═══ Pasaje seleccionado
Hacía seis meses que solicité la entrevista. Tres meses después me la concedieron. Sólo faltaba elegir el momento adecuado; fijarle fecha; esperar que el presidente tuviera dos horas libres para sentarme frente a él. Pero en la agenda de Suárez debe de haber anotaciones hasta en las tapas. Desde mayo sigo atentamente las idas y venidas del Jefe del Gobierno. Y me confieso desalentada: nunca encontrará el momento adecuado.
Por eso, cuando el Gabinete de Presidencia me envió la sorprendente oferta de acompañarlo en un viaje oficial a Perú, con la condición —eso sí— de que el resto de los periodistas invitados ignoren que yo estaba allí para hacerle una entrevista, me quedo perpleja. Y claro, acepto.
Y por fin, un mes después, nos sentamos en un sofá turquesa del Hotel Bolívar de Lima. A 10.000 kilómetros y a siete meses de distancia de mi primera solicitud.
Es la una de la madrugada. Adolfo Suárez acaba de volver de la cena ofrecida en el palacio del Gobierno. Ha llevado un día muy movido: tedeum, recepciones, investiduras... Está cansado. Marcelino Oreja se acerca a recordarle que mañana se tendrá que levantar a las siete.
Cuando nos dejan solos, el presidente se vuelve hacia mí: «¿Ve cómo por fin hablamos?... Yo cumplo lo que prometo. Podía usted confiar».
—Nunca lo dudé. Siempre pensé que haríamos esta entrevista.
«¿Sí?....» —me mira fijamente, sorprendido— «¡Pues es toda una prueba de fe!»
No sonríe. Parece asombrado de que alguien confíe en su palabra. Conecto la grabadora. Abro el cuaderno con las cien preguntas preparadas, y lo miro... Pero en vista de su gesto agotado, intento alguna conversación relajada para que olvide su prevención hacia la prensa.
—¿Sabe por qué quería entrevistarlo? Creo que es usted el gran desconocido. Los españoles no sabemos nada de Adolfo Suárez persona. Cómo se siente, cómo piensa.
«Yo soy el primer convencido de ello. No. No me conocen».
—Pues tienen derecho a conocerle. Si le votan, y si se ponen en sus manos, necesitan saber con quién se juegan el porvenir.
«Sí. Ellos tienen derecho; y yo tengo la obligación de explicarme. Estoy de acuerdo. Y voy a procurar remediar ese desconocimiento; a darles una respuesta. Quiero utilizar más los medios de comunicación. La televisión sobre todo... porque en televisión soy responsable de lo que digo, pero no soy responsable de lo que dicen que he dicho... Tengo muchísimo miedo de cómo escriben después las cosas que he dicho.»
«Soy reacio a las entrevistas»—¿Por eso evita usted hablar con la prensa?
«Es que soy muy reacio a la entrevistas... Muy reacio».
Recuerdo que en el avión he presenciado cómo un periodista increpaba muy indignado al presidente por alguna información no recibida. Y cómo Adolfo Suárez endureció la mirada, borró la sonrisa, enseñó unos dientes afilados y calló al ofendido.
══════
■ **Enunciado**:
Prosiga el relato de la entrevista a Adolfo Suárez a partir de su última frase.
═══ Extracto del material
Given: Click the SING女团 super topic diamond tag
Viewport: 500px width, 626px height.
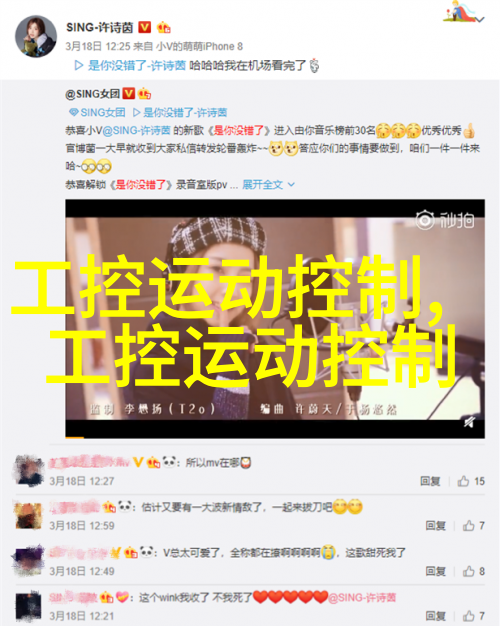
══════
■ **Resultado obtenido**:
«Sí. Yo noto ese afán de protagonismo. Algunos periodistas me preguntan sobre un tema político para tratar de convencerme de sus posturas. Entonces les digo: ¿Ustedes, qué quieren: saber mi opinión o convencerme de la suya?... Porque si vienen a hacerme una entrevista, les interesará conocer mi criterio, supongo. Y tendrían que escucharlo libre de prejuicios. Después, ustedes lo estudian, se informan y, si no les gusta, lo critican... Después, todo lo que ustedes quieran».
«Pero sólo se tienen presentes a ellos mismos. Escriben para ellos mismos... Los comentarios políticos suelen ser mensajes que no entiende casi nadie. De ahí que la prensa tenga cada vez menos lectores. De ahí que los políticos estén cada día más separados del pueblo... Porque han acabado todos cociéndose en la gran cloaca madrileña... Y molesta mucho que yo hable de una gran cloaca madrileña. ¡Pero es verdad! No existe la preocupación de sobrevolar por encima. Nadie intenta hacer una crítica objetiva de las actuaciones políticas, con independencia del partido que realiza la acción».
«La prensa persigue intereses concretos —políticos o personales del político que le informa—. Defiende las conveniencias de alguien que instrumentaliza a ese periodista. Y los periodistas se han convertido en correas de transmisión de los intereses de grupos determinados».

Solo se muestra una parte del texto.